Let the foot of the perpendicular from the point $$(1, 2, 4)$$ on the line $$\frac{x+2}{4} = \frac{y-1}{2} = \frac{z+1}{3}$$ be $$P$$. Then the distance of $$P$$ from the plane $$3x + 4y + 12z + 23 = 0$$ is

We need to find the foot of perpendicular $$P$$ from $$(1, 2, 4)$$ to the line $$\frac{x+2}{4} = \frac{y-1}{2} = \frac{z+1}{3} = \lambda$$.

A general point on the line is $$(4\lambda - 2, 2\lambda + 1, 3\lambda - 1)$$.

The direction ratios of the line are $$(4, 2, 3)$$.

The vector from $$(1, 2, 4)$$ to the general point is:

$$(4\lambda - 3, 2\lambda - 1, 3\lambda - 5)$$

For the foot of perpendicular, this vector must be perpendicular to the direction of the line:

$$4(4\lambda - 3) + 2(2\lambda - 1) + 3(3\lambda - 5) = 0$$

$$16\lambda - 12 + 4\lambda - 2 + 9\lambda - 15 = 0$$

$$29\lambda - 29 = 0 \implies \lambda = 1$$

So $$P = (4(1) - 2, 2(1) + 1, 3(1) - 1) = (2, 3, 2)$$.
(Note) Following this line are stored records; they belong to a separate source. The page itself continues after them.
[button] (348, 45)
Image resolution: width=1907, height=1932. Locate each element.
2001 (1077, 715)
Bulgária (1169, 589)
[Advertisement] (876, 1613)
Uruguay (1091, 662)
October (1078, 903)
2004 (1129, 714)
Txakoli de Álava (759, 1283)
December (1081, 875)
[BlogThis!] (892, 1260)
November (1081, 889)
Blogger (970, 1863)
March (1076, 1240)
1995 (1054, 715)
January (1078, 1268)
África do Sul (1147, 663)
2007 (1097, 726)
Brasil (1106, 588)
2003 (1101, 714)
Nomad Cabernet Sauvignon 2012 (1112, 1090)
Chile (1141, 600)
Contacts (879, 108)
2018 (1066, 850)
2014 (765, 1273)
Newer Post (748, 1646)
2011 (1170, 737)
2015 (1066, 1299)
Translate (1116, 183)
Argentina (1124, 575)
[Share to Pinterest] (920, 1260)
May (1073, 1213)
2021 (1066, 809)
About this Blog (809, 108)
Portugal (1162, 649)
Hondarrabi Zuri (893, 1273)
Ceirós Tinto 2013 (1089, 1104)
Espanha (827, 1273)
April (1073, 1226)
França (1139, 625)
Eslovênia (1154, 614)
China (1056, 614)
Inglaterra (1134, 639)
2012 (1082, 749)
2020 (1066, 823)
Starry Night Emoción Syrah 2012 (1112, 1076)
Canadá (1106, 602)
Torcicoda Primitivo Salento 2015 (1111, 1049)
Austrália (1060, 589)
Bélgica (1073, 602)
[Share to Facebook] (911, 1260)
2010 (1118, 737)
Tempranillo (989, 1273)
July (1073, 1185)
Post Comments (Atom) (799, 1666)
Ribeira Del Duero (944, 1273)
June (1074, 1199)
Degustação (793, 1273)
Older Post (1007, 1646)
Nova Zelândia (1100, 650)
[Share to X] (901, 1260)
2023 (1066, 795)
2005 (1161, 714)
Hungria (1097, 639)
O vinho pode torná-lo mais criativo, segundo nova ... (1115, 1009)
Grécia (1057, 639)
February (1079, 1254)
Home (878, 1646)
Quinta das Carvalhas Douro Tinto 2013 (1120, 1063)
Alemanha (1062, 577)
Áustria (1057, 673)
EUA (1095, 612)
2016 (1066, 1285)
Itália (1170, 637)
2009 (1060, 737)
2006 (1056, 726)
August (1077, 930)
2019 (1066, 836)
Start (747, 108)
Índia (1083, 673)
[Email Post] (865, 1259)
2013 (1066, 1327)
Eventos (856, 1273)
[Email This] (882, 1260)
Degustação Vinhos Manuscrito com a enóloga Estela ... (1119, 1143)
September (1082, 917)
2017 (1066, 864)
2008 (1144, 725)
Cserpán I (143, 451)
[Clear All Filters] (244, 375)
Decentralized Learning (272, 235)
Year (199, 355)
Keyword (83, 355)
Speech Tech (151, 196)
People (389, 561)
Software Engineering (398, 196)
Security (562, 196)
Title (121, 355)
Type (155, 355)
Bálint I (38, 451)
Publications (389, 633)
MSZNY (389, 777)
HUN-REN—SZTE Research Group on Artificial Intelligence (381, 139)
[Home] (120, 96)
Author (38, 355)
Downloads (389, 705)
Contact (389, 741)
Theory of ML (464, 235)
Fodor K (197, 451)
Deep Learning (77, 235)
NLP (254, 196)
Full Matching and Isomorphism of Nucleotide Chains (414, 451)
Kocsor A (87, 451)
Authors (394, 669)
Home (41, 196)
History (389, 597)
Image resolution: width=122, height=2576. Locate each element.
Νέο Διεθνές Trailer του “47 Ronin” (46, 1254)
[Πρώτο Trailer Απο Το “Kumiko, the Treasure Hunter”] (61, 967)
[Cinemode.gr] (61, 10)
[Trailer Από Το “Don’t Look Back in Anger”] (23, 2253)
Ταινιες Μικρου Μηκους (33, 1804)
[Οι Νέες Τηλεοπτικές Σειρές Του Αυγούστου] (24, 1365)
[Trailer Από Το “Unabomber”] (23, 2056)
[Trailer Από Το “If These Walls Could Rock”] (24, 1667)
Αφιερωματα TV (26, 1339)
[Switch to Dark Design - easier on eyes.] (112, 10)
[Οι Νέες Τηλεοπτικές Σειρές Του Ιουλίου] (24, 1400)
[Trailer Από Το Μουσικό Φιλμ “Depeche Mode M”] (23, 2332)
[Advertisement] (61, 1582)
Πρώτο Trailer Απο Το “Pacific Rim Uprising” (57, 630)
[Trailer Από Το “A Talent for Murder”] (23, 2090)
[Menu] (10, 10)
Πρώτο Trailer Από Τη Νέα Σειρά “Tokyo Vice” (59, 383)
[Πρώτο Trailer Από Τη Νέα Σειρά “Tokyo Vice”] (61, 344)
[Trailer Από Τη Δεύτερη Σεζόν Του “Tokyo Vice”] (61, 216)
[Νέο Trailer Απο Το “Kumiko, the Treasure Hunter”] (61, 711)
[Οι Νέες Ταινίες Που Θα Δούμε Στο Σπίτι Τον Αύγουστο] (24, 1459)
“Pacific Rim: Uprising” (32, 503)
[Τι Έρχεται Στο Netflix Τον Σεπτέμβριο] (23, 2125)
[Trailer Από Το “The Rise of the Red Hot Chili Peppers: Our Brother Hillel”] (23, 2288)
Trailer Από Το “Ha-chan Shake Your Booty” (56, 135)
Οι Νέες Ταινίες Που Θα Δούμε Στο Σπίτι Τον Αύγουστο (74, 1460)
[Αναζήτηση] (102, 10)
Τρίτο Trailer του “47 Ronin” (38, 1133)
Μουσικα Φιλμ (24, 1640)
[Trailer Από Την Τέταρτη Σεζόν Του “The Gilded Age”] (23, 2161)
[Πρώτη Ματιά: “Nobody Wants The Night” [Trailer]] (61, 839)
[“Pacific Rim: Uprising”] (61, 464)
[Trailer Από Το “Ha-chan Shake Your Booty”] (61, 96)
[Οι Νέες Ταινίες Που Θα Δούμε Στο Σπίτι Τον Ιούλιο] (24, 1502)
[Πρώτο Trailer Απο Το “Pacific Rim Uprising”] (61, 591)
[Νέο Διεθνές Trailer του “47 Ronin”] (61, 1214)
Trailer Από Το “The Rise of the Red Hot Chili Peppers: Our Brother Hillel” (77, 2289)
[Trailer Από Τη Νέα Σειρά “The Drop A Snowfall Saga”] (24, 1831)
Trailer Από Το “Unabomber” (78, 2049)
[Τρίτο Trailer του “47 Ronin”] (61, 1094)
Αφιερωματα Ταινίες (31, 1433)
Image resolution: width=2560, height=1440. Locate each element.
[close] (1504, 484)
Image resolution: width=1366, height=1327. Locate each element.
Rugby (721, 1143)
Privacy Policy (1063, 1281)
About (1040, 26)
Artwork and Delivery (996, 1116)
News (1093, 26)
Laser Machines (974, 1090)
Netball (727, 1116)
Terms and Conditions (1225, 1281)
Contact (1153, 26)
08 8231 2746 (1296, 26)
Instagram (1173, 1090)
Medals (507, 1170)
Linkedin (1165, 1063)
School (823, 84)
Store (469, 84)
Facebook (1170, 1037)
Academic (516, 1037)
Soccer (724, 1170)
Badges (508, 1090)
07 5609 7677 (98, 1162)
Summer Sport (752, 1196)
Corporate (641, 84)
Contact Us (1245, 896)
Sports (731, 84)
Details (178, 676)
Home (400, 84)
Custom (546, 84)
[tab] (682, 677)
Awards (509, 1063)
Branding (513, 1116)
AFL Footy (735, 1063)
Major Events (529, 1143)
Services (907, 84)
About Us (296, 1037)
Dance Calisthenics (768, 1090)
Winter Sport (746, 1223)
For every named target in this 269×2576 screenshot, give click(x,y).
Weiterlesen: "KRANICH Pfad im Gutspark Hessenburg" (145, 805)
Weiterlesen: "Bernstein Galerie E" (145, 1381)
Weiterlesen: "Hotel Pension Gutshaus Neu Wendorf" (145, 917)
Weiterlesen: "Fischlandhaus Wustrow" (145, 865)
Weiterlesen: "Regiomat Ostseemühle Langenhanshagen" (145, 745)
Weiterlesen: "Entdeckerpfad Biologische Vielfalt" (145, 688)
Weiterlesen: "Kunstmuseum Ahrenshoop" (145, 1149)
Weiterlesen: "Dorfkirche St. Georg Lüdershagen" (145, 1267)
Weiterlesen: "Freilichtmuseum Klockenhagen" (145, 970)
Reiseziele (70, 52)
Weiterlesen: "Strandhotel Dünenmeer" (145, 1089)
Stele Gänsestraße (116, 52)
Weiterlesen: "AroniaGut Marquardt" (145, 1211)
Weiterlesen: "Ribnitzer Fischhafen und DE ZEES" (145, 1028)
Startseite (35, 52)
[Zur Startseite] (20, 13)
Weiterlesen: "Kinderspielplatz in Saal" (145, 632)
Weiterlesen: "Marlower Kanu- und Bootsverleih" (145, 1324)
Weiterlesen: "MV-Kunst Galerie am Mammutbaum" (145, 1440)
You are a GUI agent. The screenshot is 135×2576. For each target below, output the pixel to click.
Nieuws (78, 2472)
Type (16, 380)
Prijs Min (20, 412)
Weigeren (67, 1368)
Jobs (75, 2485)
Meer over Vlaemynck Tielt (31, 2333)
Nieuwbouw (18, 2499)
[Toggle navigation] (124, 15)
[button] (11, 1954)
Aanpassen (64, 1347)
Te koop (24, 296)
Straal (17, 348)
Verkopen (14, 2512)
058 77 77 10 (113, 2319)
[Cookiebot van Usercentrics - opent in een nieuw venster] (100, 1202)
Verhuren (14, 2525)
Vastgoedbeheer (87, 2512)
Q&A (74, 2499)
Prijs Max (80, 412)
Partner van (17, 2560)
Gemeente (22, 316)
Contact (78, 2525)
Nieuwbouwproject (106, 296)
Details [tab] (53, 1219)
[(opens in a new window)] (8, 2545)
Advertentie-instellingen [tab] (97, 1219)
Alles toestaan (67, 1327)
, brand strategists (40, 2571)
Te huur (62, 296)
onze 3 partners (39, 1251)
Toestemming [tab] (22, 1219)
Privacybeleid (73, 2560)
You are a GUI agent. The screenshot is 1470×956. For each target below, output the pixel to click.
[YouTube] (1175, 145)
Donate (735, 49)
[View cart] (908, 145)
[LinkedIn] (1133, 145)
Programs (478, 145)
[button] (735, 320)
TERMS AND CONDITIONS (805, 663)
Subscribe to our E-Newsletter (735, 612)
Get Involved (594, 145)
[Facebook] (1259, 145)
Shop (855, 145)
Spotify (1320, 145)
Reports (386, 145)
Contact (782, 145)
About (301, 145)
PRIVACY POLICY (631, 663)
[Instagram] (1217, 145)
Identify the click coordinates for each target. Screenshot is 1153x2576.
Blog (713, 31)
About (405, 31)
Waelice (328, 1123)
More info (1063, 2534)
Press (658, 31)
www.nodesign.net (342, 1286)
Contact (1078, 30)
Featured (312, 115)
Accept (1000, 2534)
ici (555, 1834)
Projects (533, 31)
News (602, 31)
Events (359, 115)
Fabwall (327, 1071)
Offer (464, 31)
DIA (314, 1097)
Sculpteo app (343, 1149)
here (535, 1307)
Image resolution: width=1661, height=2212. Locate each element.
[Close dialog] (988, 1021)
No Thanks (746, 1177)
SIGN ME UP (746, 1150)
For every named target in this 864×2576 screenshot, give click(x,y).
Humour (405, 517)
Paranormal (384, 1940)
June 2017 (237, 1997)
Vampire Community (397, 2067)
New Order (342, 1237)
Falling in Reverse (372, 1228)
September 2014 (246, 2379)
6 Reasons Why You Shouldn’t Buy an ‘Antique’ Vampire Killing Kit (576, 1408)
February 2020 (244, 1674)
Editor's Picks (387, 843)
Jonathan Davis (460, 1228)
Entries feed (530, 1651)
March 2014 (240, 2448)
Now we find the distance of $$P(2, 3, 2)$$ from the plane $$3x + 4y + 12z + 23 = 0$$:

$$d = \frac{|3(2) + 4(3) + 12(2) + 23|}{\sqrt{9 + 16 + 144}}$$

$$= \frac{|6 + 12 + 24 + 23|}{\sqrt{169}}$$

$$= \frac{65}{13} = 5$$

The correct answer is Option C: $$\frac{65}{13}$$.